-- TASK INPUTS follows --

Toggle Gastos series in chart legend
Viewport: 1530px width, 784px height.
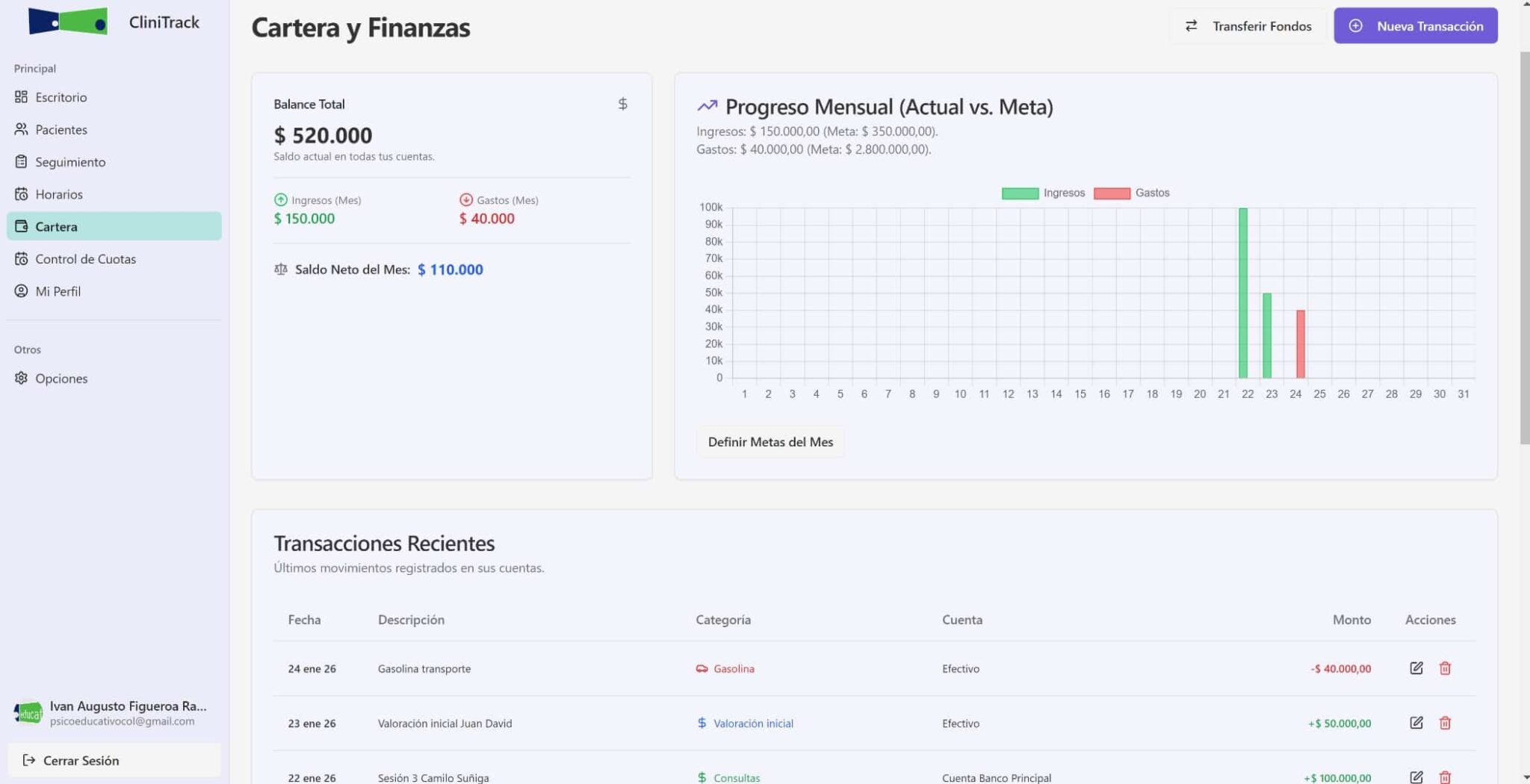(1131, 193)
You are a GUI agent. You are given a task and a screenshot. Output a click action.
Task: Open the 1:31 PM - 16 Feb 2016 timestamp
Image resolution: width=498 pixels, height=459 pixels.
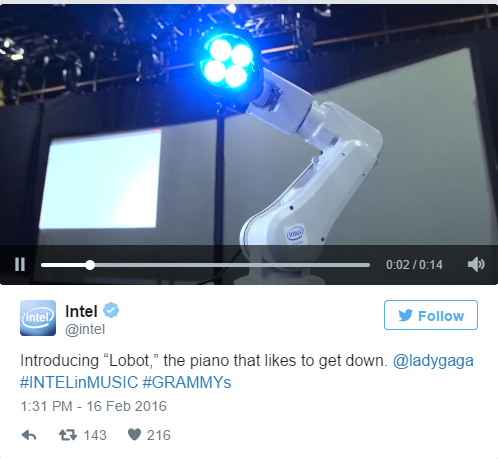tap(93, 406)
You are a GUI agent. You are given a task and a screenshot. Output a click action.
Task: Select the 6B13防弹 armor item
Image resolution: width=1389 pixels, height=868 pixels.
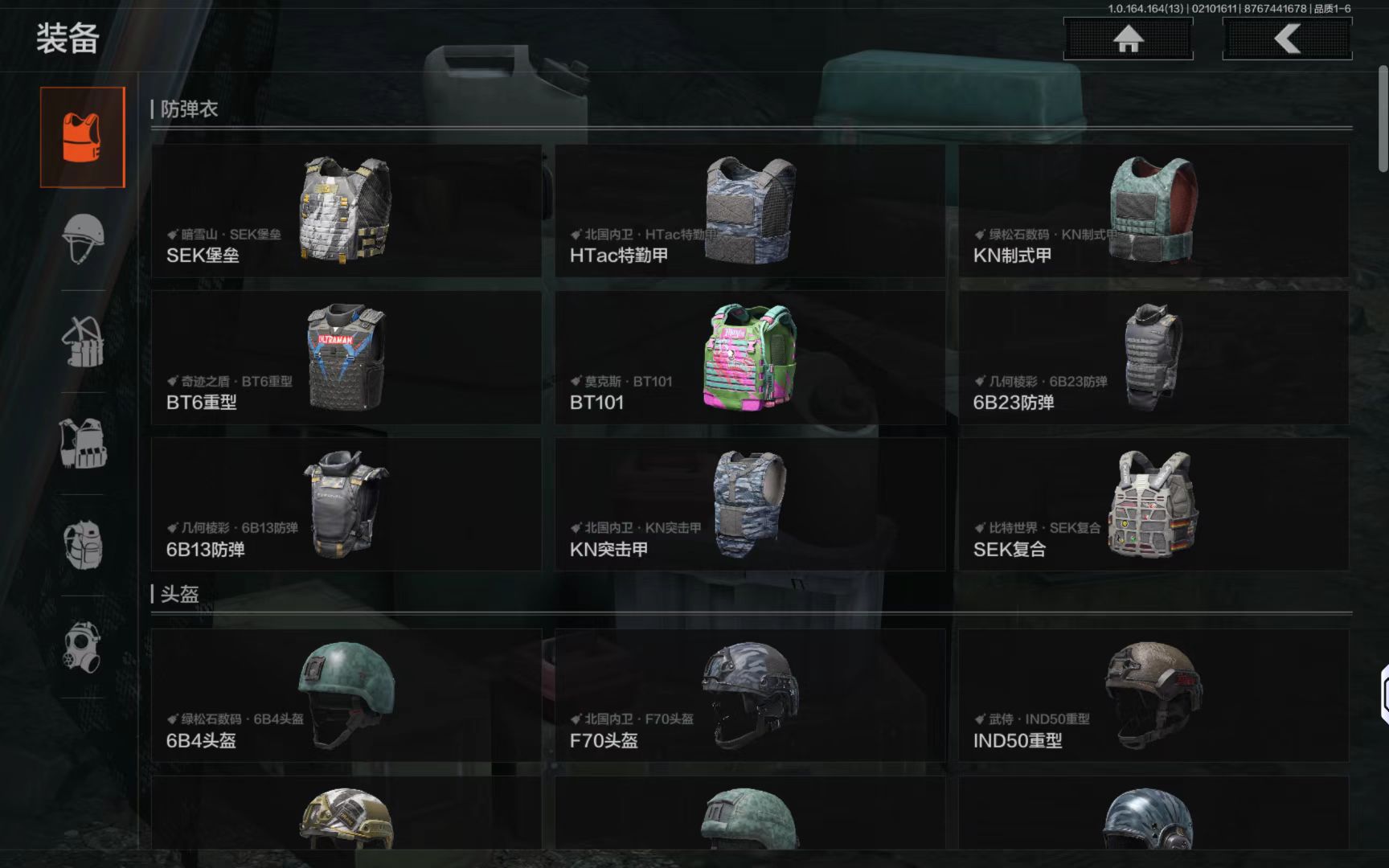click(x=346, y=505)
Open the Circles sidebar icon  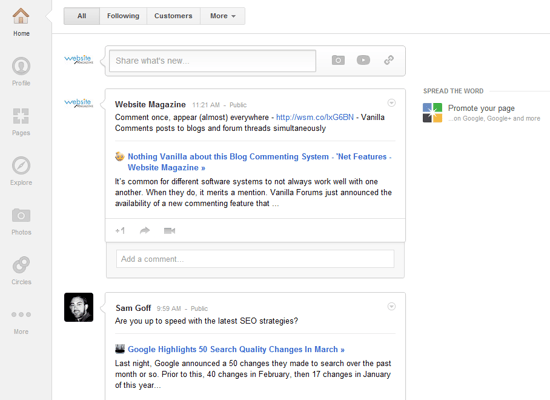21,265
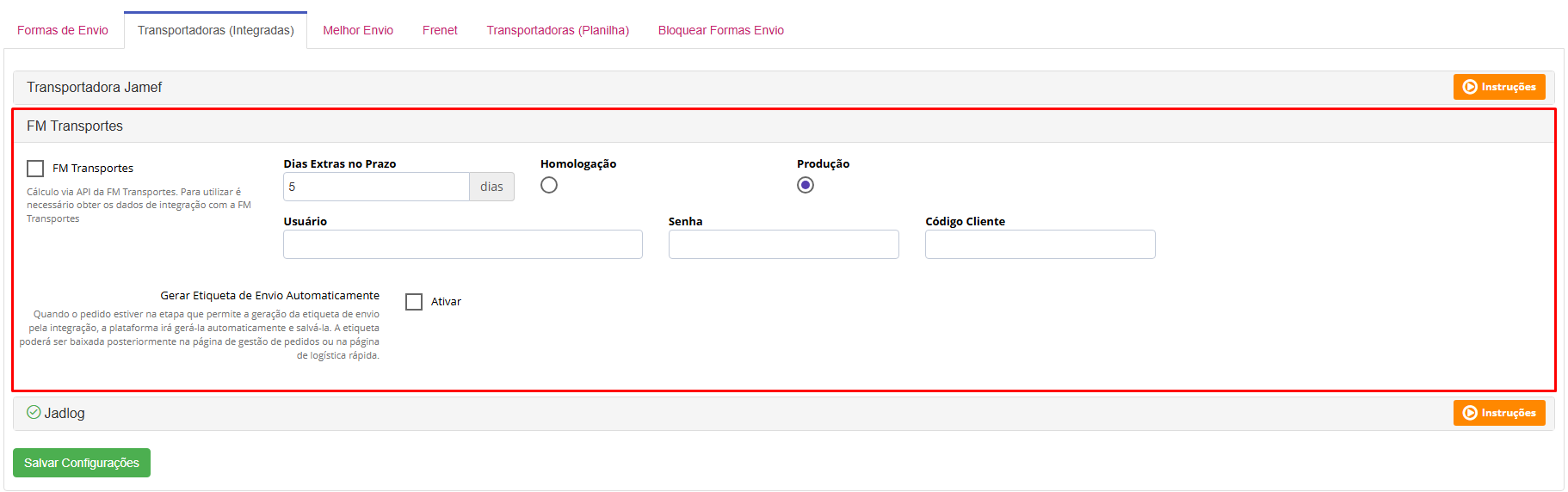The width and height of the screenshot is (1568, 492).
Task: Click Instruções button in Jamef row
Action: pyautogui.click(x=1498, y=87)

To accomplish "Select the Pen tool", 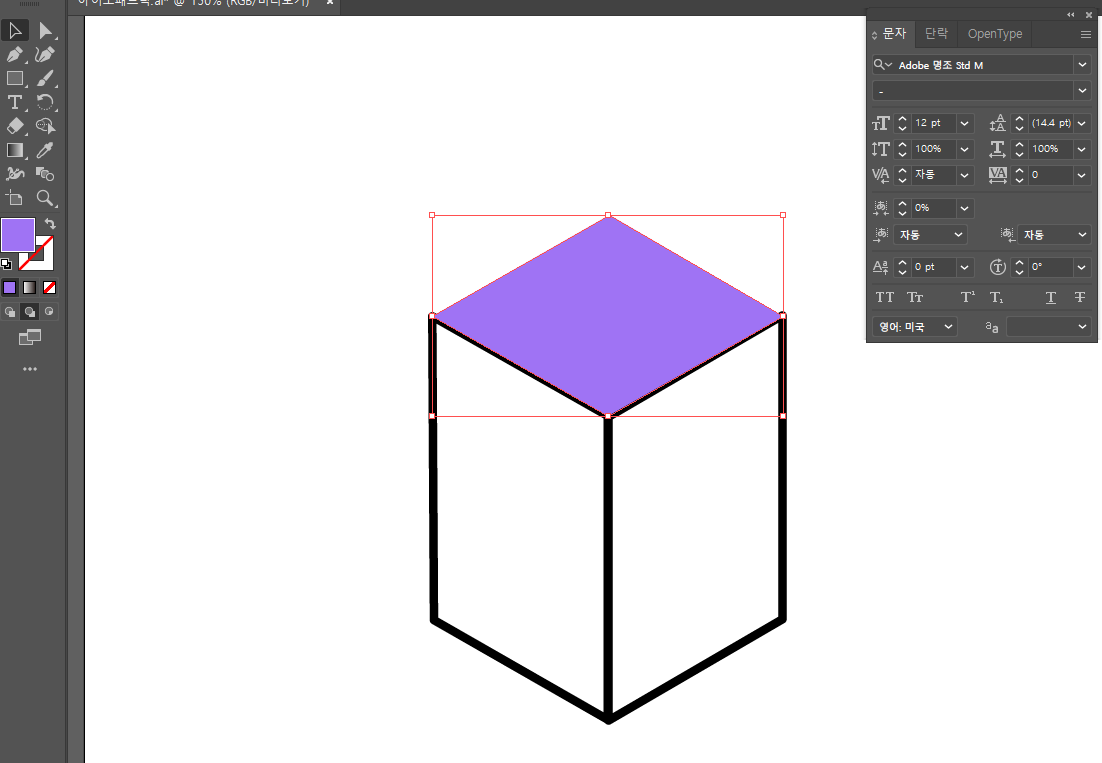I will tap(15, 55).
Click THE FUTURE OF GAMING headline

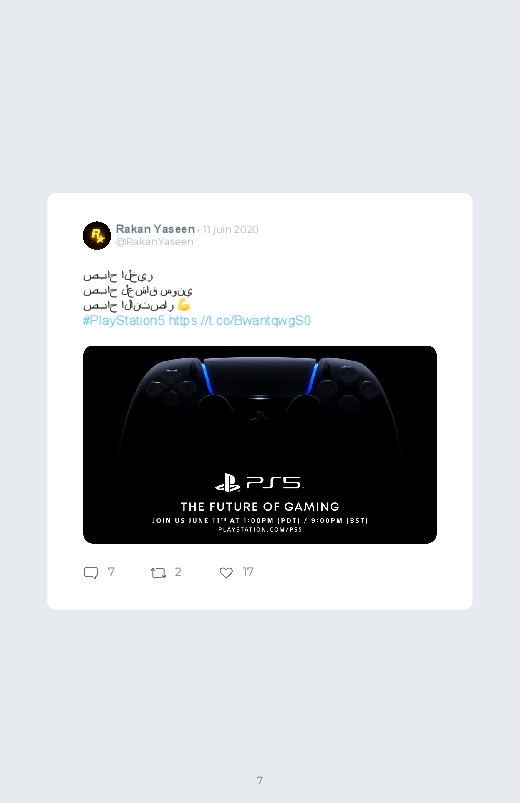point(260,507)
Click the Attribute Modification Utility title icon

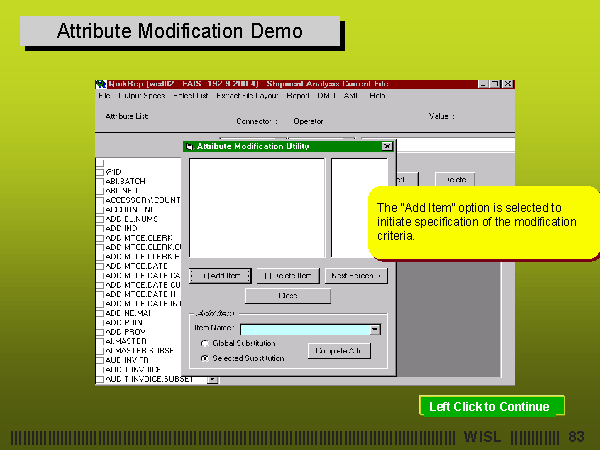click(x=190, y=146)
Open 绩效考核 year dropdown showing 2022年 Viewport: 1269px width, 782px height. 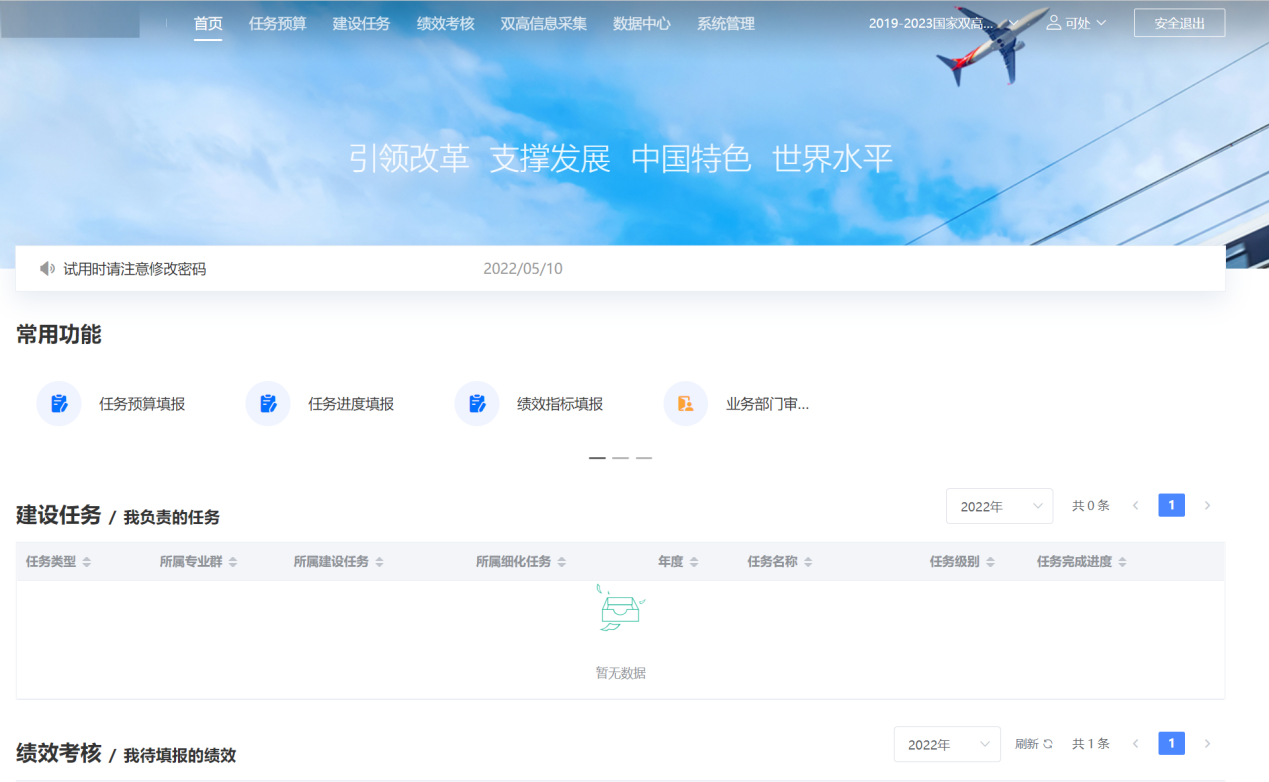pyautogui.click(x=946, y=744)
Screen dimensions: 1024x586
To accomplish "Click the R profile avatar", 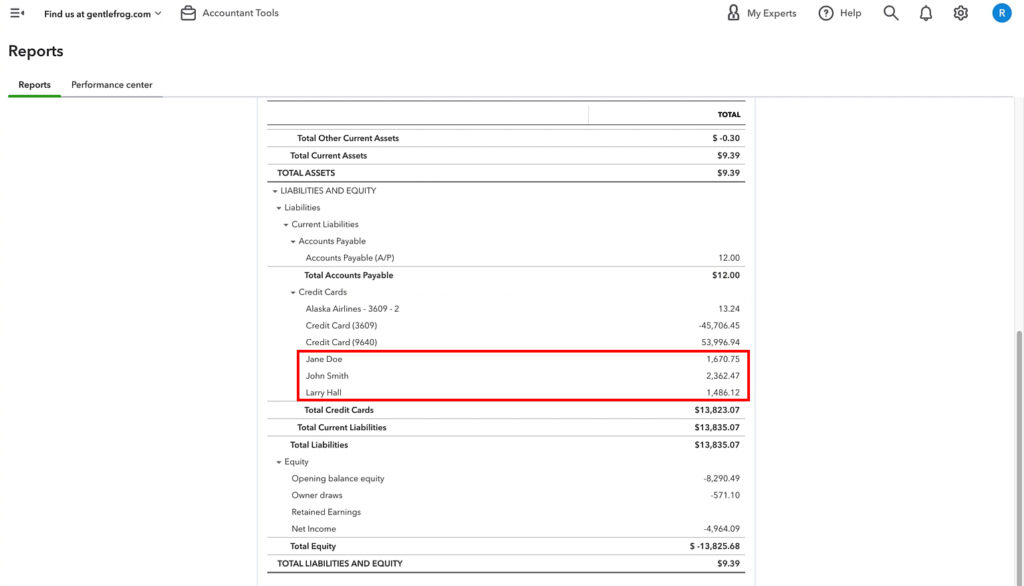I will coord(1002,13).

-- TASK INPUTS concluded --

# INSTRUCTIONS FOR THE TASK
Your reply should be the lines of the records from the start through the line with "Task: Select the 6B13防弹 armor item", copied word for word, pictures omitted.

# EXPECTED OUTPUT
Toggle Gastos series in chart legend
Viewport: 1530px width, 784px height.
(1131, 193)
You are a GUI agent. You are given a task and a screenshot. Output a click action.
Task: Open the 1:31 PM - 16 Feb 2016 timestamp
Image resolution: width=498 pixels, height=459 pixels.
tap(93, 406)
You are a GUI agent. You are given a task and a screenshot. Output a click action.
Task: Select the 6B13防弹 armor item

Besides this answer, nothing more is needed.